Michael Fried at nonsite:
Some further observations: the two-ness of the moon and Orion is reflected in the basic structure of the poem, by which I refer to the fact that just under half of “September Sky” is between parentheses; what emerges, of course, is that the specific content of that parenthesis isn’t at all parenthetical to the basic situation — rather the parenthesis is a rhetorical or say structural device that that enables the juxtaposition of the actual scene and Cendrars’ poem, with the eventual aim of bringing the second to bear on the first — to illuminate it from beyond, we might say, as if the empirical constellation was at one and the same time Cendrars’ “étoile,” which is also to say his missing hand. (This, I’m suggesting, is the poem’s aim; I’m in no position to judge whether or not the aim is realized.) And once again it matters that the shift to the French language and Cendrars’ poem begins not at the beginning of the third stanza but in line two of the second — as with the placement of “A half-moon has risen” at the end of the first stanza the interlocking of stanzas in this respect turns out to be vital to the poem’s effectiveness. Which is not to insist on that effectiveness, only to invite you to confirm the intuition that “September Sky” would be much less effective than it is if each of the three stanzas were confined to a particular subject matter: deck, half-moon, Cendrars’ poem (and Orion).

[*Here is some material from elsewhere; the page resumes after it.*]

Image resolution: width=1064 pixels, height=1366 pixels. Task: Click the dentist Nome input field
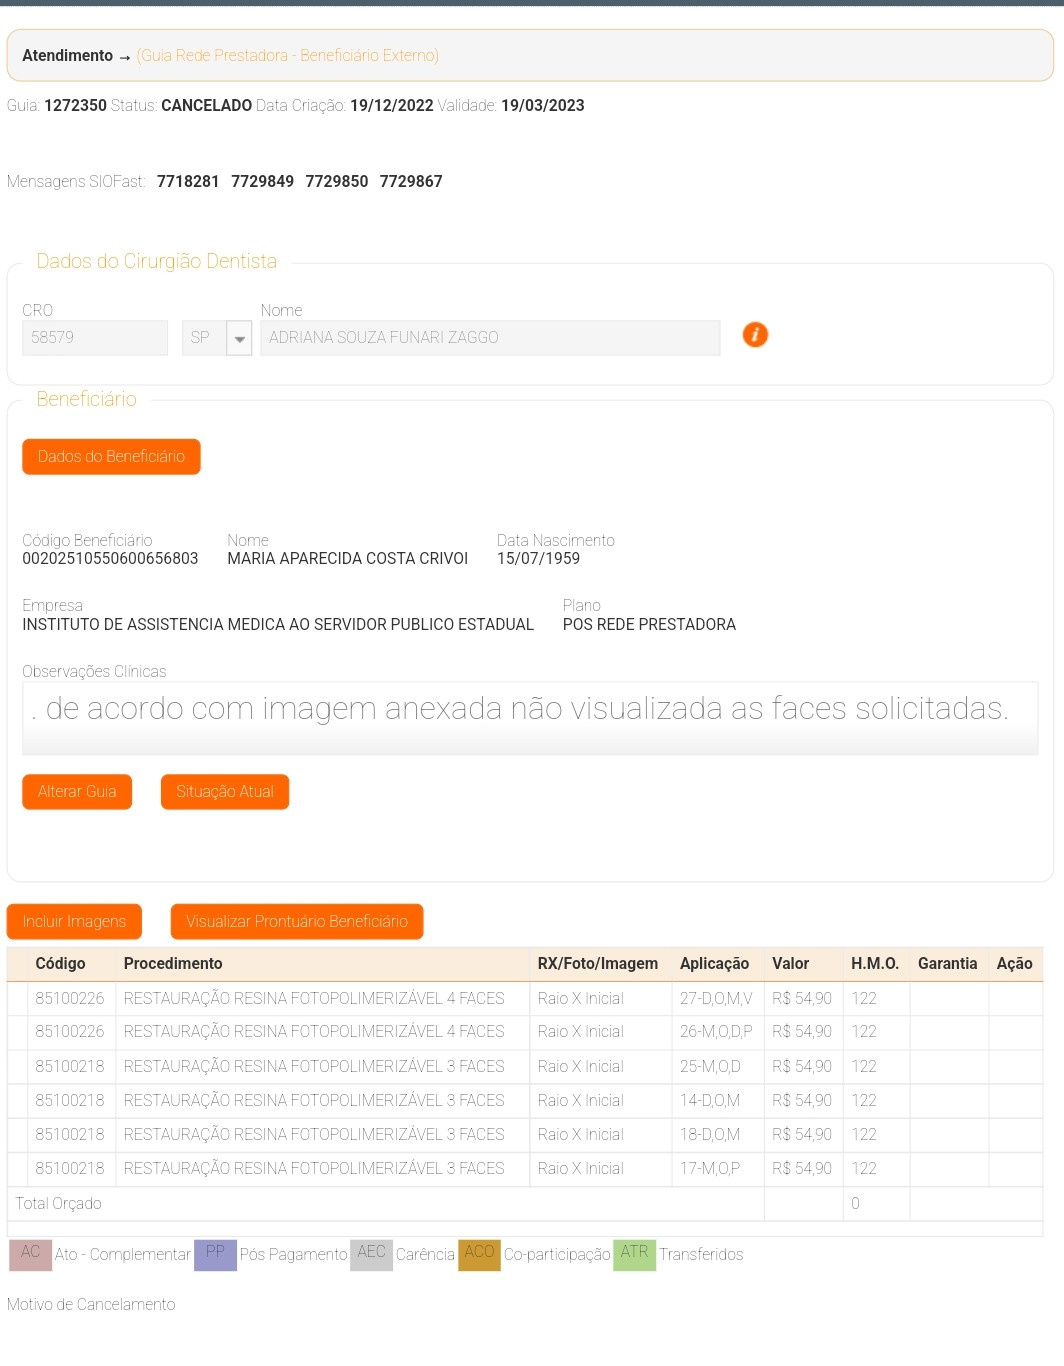click(489, 338)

One more observation: note how the word “form” at the end of the penultimate line manifestly refuses the alternative word “shape,” which would make a rather close off-rhyme with “sleep” three lines before. (This sort of refusal is something else poems sometimes do.) “Form,” of course, bears an alliterative relation to the pairing “favorite French” of two lines before. And it echoes the word “forme” in Cendrars’ poem. In any case, the wager of “September Sky” is that coming where it does it is a better word than “shape.”